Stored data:
*** Block opens ***

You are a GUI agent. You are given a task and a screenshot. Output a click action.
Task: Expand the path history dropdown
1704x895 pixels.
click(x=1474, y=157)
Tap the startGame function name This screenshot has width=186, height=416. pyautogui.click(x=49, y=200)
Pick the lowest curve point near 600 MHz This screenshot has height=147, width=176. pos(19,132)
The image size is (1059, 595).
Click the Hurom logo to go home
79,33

*** Block closes ***
*** Block opens ***

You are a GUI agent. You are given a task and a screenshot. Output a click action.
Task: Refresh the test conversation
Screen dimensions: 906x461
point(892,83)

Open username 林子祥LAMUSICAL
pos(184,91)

*** Block closes ***
*** Block opens ***

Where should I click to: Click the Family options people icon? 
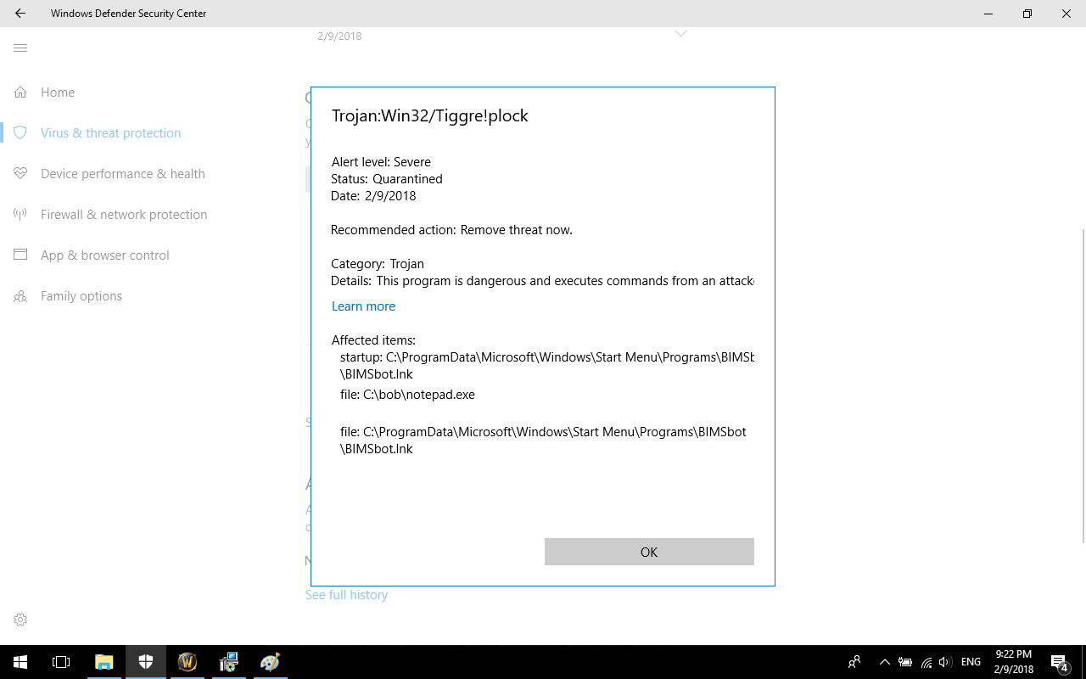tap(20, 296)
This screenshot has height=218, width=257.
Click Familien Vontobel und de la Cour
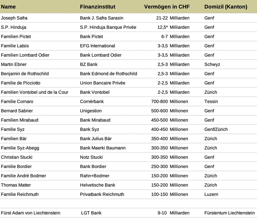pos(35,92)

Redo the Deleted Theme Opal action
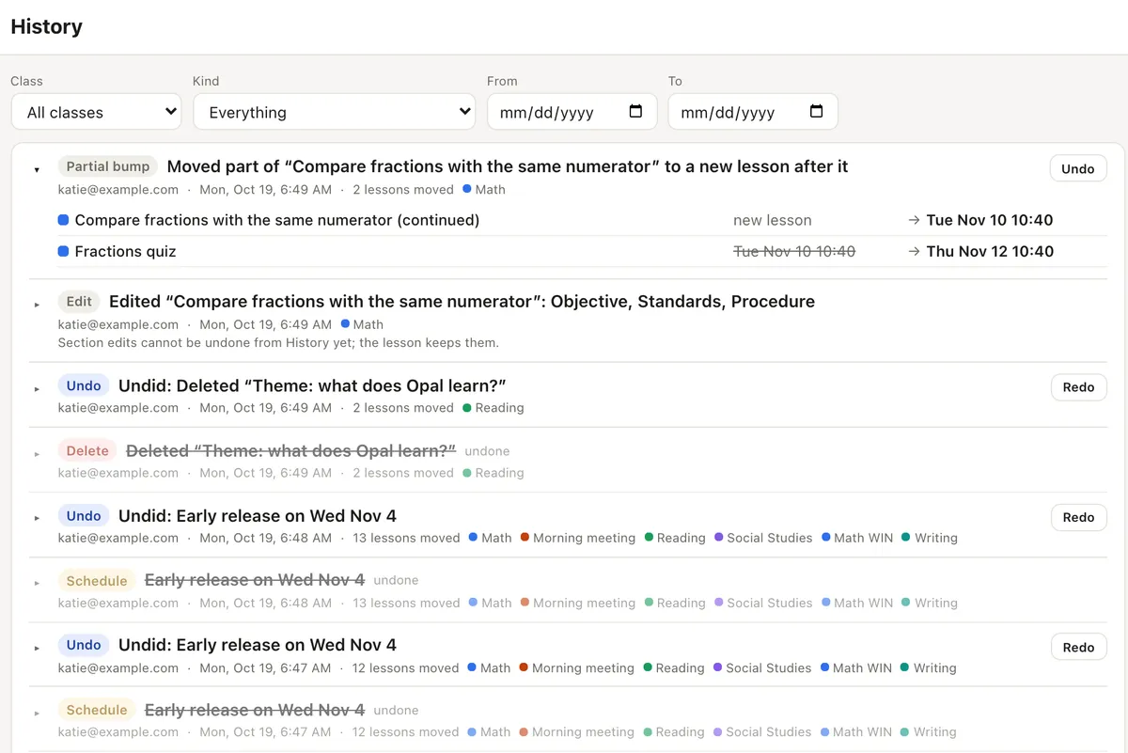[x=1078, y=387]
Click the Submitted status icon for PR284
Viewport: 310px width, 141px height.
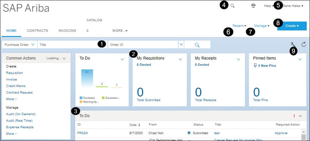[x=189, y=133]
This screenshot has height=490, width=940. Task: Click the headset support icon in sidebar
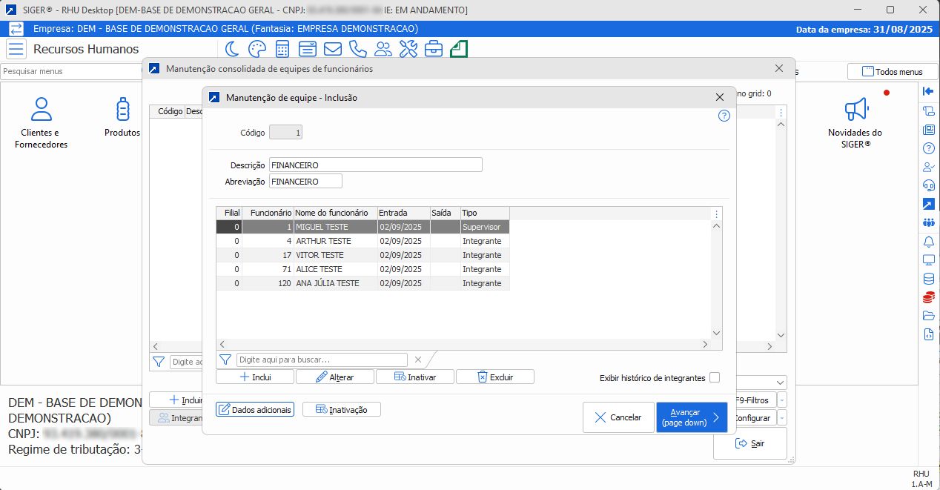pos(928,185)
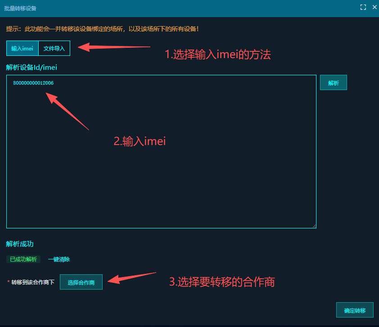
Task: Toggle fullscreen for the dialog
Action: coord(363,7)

*** Block closes ***

Task directions: Your answer must be the lines above from the one containing "Task: Expand the path history dropdown" to the one containing "The image size is (1059, 595).", both included, restated word for word.

Response:
Task: Expand the path history dropdown
1704x895 pixels.
click(x=1474, y=157)
Tap the startGame function name This screenshot has width=186, height=416. pyautogui.click(x=49, y=200)
Pick the lowest curve point near 600 MHz This screenshot has height=147, width=176. pos(19,132)
The image size is (1059, 595).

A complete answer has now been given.